Contrairement au culte catholique, le culte protestant est célébré samedi (début de week end ) et mardi. Des séances de louanges et de sainte cène ont lieu en présence des fidèles qui viennent prier pour l’amour de Dieu. Outre ce travail de culte, des séances de baptêmes sont organisées pour accueillir les nouveaux fidèles. « Chaque trimestre, une quarantaine de baptêmes sont organisés au niveau de l’église », affirment les diacres interrogés. En plus des séances de culte, les fidèles organisent des prières appelées réunion d’intersession. De quoi s’agit-il exactement ? « On prie pour le pays, pour la paix et l'amour », explique un jeune diacre. Les prières durent toute la nuit. Par ailleurs, un travail pastoral est également effectué en direction des familles auxquelles on rend visite.
Qui les finance ? Des organismes internationaux ? Des dons anonymes ?
Bien sûr, la question du financement de ces églises protestantes évangélistes revient avec récurrence. Qui les finance ? Des organismes internationaux ? Des dons anonymes ? Des subventions d’évangélistes américains particulièrement offensifs en Afrique, en Asie et en Amérique Latine ?

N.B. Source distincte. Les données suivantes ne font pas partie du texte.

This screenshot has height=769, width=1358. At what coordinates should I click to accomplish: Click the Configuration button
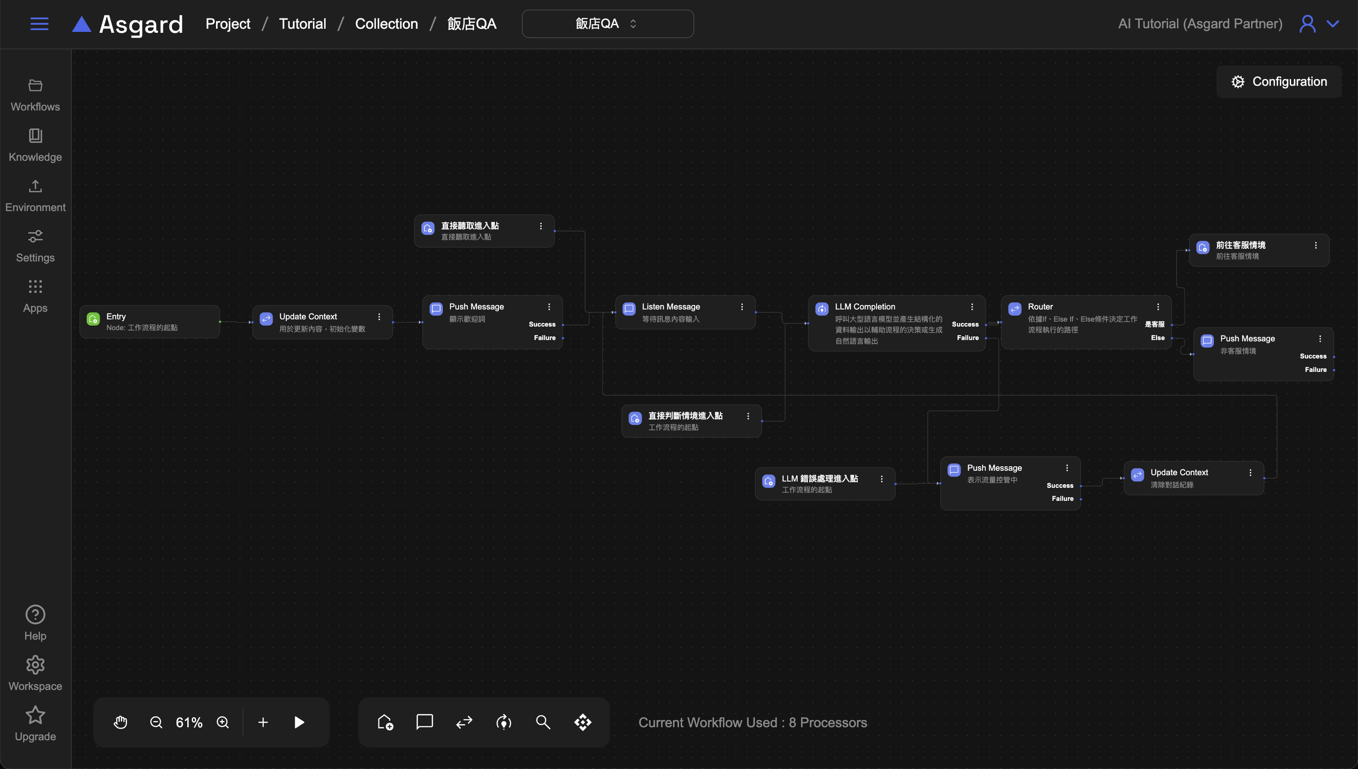tap(1279, 81)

Les responsables tiennent à lever toute équivoque concernant les fonds qui font fonctionner l’église. « Nous n’avons aucune subvention ni d’ici ni d’ailleurs. Les fidèles versent 10% de leurs revenus sans contrainte aucune », révèle un pasteur. Faute d’agrément, certaines églises dans la région de Tizi Ouzou sont tolérées par les autorités. Depuis sa promulgation, la loi 03/06 est appliquée scrupuleusement. C’est ainsi que plusieurs chrétiens ont été présentés devant le juge pour pratique sans autorisation d’un culte autre que musulman. Le dernier procès en date concerne quatre chrétiens du village Aït Atelli dans la commune de Larbaâ Nath Irathen ( ex-Fort National ) condamnés, après plusieurs reports, à la prison avec sursis. Un large mouvement de solidarité s’était constitué pour demander le respect de la liberté de conscience pourtant garantie par la Constitution algérienne. D’autres procès ont eu lieu, notamment à Tiaret.
Contacté, Mustapha Krim, président de l’EPA, présent à Bejaïa en pleine cérémonie de célébration, estime que cette année la fête de Noël s’est déroulée dans une ambiance bon enfant et dans la ferveur religieuse.